Uncertainty/Transparency:

  • Inference candidates are marked as source: "inference" and provide a short reason (uncertainty hint) in the result.
  • In context output, inferred entities additionally carry an uncertainty_hint so an LLM can distinguish "hard fact" vs. "conjecture".

Inference Engine

Inference uses multiple strategies (non-persisting):

  • Co-occurrence: Entity names in observation texts (related_to, confidence 0.7)
  • Semantic Proximity: Similar entities via HNSW (similar_to, up to max. 0.9)
  • Transitivity: A→B and B→C (potentially_related, confidence 0.5)
  • Expertise Rule: Person + works_on + uses_techexpert_in (confidence 0.7)
  • Query-Triggered Expertise: Search queries with keywords like expert, skill, knowledge, competence automatically trigger a dedicated expert search over the graph network.

Optional: HTTP API Bridge

API Bridge

For Tools, there is an Express server embedding the MemoryServer directly.

Start:

npm run bridge

Configuration:

  • Port via PORT (Default: 3001)

Selected Endpoints (Prefix /api):

  • GET /entities, POST /entities, GET /entities/:id, DELETE /entities/:id
  • POST /observations
  • GET /search, GET /context
  • GET /health
  • GET /snapshots, POST /snapshots

Development

Structure

  • src/index.ts: MCP Server + Tool Registration + Schema Setup
  • src/embedding-service.ts: Embedding Pipeline + LRU Cache
  • src/hybrid-search.ts: Search Strategies + RRF + Community Expansion
  • src/inference-engine.ts: Inference Strategies
  • src/api_bridge.ts: Express API Bridge (for UI)

Scripts (Root)

  • npm run build: TypeScript Build
  • npm run dev: ts-node Start of MCP Server
  • npm run start: Starts dist/index.js (stdio)
  • npm run bridge: Build + Start of API Bridge (dist/api_bridge.js)
  • npm run benchmark: Runs performance tests

User Preference Profiling (Mem0-Style)

The system maintains a persistent profile of the user (preferences, dislikes, work style) via the specialized entity global_user_profile.

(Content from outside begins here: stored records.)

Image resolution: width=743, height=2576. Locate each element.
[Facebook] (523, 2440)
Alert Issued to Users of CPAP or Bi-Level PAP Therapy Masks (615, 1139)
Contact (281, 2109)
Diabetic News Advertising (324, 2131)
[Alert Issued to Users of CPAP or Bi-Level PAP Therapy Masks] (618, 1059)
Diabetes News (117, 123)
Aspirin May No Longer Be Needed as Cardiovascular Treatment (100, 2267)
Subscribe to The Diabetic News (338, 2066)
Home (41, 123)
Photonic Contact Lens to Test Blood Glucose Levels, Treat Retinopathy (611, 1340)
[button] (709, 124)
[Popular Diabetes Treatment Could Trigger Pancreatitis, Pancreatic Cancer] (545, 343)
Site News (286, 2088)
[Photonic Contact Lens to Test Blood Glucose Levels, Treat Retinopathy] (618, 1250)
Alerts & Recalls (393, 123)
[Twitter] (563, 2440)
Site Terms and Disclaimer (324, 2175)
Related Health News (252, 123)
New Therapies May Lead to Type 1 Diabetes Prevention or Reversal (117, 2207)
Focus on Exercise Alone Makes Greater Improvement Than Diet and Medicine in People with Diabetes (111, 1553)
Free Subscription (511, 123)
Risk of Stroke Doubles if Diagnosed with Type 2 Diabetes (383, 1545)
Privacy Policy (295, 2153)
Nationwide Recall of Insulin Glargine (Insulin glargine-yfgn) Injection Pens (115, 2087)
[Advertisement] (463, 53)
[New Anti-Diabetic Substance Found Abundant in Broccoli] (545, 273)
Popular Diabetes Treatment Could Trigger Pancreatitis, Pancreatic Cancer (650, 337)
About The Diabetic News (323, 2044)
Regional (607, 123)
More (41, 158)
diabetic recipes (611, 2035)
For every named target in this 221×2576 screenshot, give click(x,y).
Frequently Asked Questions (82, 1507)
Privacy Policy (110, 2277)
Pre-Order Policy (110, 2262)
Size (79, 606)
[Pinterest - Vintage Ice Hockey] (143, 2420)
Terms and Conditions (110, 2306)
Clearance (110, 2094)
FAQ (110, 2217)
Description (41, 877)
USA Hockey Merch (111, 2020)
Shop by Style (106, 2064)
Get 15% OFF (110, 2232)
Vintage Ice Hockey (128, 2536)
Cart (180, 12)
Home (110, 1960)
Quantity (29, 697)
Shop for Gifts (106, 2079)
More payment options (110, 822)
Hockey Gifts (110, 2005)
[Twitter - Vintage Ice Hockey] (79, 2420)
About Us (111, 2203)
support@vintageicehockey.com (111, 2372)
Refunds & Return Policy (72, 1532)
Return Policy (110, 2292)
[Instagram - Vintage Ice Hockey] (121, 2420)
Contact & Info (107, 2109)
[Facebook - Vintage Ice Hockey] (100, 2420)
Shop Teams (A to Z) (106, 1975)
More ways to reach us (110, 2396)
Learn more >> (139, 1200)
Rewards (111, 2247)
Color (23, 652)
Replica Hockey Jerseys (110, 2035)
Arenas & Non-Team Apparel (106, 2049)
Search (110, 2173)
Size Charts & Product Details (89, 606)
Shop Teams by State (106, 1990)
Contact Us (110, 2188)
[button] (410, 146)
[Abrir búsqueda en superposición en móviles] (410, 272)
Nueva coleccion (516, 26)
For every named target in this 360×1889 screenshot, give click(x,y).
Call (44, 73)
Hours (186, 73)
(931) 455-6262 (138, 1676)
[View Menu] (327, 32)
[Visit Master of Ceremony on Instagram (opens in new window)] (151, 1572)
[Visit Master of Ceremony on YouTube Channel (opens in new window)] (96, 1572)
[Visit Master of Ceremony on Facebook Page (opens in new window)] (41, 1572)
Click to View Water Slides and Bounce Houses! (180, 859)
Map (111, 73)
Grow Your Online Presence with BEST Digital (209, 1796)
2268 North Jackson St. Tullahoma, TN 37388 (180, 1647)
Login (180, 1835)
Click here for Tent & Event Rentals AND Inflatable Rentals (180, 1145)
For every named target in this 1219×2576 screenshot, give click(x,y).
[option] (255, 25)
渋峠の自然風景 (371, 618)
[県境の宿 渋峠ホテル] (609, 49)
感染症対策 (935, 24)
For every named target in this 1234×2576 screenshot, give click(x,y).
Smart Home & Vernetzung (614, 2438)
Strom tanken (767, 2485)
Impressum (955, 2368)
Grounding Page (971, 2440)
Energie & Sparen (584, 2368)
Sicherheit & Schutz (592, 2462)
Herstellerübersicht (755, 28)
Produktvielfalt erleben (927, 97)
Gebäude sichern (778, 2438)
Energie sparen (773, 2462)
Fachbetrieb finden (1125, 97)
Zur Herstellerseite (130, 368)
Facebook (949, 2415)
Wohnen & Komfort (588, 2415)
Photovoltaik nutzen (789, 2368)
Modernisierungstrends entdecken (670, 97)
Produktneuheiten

  • Benefit: Personalization without manual search ("I know you prefer TypeScript").
  • Mechanism: All observations assigned to this entity receive a significant boost in search and context queries.
  • Initialization: The profile is automatically created on first start.

Manual Tests

There are various test scripts for different features:

# Tests edge cases and basic operations
npx ts-node src/test-edge-cases.ts

# Tests hybrid search and context retrieval
npx ts-node src/test-context.ts

# Tests memory reflection (requires Ollama)
npx ts-node test-reflection.ts

# Tests user preference profiling and search boost
npx ts-node test-user-pref.ts

Troubleshooting

  • Embedding model download may take a long time on first start (Transformers loads artifacts).
  • If cleanup is used, an Ollama service must be reachable locally and the desired model must be present.

License

This project is licensed under the Apache-2.0 License. See the LICENSE file for details.

Disclaimer

Single-User, Local-First: This project was developed to work for a single user and a local installation.